What to produce
Find how many lines of the records below contain the word "will" and write that number by itself.

[Records from a data source]
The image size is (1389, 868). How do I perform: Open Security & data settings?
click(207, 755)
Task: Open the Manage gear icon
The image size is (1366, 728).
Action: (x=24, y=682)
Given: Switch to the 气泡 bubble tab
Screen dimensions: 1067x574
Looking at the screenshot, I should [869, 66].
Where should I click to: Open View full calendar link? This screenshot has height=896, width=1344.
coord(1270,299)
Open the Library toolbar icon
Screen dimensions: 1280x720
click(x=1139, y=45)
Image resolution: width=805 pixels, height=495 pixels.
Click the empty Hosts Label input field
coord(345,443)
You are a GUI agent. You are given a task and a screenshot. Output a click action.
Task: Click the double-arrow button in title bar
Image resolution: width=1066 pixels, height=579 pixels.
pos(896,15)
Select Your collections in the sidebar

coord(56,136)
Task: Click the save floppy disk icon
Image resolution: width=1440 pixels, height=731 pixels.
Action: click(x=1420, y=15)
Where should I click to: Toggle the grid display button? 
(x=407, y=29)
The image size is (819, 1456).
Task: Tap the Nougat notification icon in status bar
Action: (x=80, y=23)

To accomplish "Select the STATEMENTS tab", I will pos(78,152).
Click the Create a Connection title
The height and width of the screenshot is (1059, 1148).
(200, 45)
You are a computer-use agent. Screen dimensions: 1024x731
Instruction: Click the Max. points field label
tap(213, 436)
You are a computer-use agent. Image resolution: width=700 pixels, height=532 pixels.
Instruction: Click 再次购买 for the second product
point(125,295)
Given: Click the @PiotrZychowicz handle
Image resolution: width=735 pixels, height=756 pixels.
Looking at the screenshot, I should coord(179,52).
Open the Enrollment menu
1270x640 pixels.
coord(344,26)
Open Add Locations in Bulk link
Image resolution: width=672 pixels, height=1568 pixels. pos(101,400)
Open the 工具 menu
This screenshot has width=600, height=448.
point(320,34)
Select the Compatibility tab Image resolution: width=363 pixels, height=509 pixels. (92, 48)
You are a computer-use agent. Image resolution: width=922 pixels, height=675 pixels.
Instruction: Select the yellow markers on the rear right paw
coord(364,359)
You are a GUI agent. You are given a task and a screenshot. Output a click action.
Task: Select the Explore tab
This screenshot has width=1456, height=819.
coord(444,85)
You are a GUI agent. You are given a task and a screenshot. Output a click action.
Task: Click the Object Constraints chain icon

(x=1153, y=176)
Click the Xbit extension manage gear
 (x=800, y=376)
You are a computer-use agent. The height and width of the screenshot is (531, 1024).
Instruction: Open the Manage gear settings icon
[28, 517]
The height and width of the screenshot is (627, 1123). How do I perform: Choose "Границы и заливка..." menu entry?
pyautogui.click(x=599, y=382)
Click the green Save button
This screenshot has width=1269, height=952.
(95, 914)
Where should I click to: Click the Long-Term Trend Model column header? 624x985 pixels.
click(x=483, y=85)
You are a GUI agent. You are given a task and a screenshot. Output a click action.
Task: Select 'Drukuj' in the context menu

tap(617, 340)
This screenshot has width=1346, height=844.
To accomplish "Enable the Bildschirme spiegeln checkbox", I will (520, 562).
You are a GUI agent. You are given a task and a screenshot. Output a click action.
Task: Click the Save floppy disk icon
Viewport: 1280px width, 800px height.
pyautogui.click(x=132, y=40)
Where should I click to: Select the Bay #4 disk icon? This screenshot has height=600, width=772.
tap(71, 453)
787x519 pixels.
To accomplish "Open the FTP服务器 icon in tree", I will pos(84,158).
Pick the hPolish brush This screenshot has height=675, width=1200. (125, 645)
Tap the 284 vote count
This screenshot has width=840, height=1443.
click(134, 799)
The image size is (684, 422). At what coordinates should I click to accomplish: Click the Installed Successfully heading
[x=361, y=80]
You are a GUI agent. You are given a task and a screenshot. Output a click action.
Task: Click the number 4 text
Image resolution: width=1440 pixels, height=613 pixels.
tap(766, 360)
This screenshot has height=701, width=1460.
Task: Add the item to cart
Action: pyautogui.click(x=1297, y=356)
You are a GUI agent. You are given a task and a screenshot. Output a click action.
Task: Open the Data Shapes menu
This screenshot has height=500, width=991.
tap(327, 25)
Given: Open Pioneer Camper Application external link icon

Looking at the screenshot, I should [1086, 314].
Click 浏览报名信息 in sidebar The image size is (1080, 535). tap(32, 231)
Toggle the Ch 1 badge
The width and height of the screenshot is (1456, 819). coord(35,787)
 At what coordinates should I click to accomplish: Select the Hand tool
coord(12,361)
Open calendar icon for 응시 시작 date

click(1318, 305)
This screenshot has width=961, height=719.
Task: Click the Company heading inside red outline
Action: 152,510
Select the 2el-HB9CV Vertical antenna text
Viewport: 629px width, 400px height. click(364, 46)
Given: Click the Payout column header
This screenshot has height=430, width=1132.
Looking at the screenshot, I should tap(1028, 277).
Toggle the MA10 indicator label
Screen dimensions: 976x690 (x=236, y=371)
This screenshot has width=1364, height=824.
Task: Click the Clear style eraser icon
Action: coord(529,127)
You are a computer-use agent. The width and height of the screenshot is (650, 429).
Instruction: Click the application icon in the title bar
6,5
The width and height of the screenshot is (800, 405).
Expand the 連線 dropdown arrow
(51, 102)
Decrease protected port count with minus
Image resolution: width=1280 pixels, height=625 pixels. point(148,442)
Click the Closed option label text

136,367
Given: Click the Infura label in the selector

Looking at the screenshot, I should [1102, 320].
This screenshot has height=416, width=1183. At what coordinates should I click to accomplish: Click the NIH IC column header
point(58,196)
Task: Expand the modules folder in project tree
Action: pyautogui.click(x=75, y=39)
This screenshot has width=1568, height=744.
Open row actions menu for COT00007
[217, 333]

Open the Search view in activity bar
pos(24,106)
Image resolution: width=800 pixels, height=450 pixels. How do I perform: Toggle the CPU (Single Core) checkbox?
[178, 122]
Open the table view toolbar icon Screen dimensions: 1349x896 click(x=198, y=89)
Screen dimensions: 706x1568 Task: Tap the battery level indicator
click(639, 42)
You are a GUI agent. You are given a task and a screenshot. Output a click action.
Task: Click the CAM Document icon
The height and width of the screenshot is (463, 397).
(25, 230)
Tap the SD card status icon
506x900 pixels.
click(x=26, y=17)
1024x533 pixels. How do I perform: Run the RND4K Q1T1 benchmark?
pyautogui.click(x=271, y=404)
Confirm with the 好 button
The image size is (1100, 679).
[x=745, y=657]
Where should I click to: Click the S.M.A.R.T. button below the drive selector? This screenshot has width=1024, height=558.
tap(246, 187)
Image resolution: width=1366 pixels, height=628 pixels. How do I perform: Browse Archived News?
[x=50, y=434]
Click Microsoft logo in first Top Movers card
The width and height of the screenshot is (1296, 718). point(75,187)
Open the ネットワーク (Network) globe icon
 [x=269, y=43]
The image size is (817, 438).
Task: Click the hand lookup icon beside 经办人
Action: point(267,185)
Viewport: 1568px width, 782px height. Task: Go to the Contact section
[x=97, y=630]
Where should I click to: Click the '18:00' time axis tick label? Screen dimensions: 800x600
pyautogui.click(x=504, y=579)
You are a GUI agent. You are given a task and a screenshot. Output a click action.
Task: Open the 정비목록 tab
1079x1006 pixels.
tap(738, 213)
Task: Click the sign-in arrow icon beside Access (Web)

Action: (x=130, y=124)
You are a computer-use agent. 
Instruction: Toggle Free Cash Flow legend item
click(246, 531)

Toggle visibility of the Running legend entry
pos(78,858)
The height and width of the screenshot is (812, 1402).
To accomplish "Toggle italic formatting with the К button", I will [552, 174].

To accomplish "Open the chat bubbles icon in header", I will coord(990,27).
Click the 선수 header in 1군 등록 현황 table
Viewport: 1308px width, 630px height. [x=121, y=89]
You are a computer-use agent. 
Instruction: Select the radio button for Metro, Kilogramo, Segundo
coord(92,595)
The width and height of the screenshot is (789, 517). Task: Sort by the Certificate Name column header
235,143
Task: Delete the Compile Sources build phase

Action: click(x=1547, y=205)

Response for this exercise
5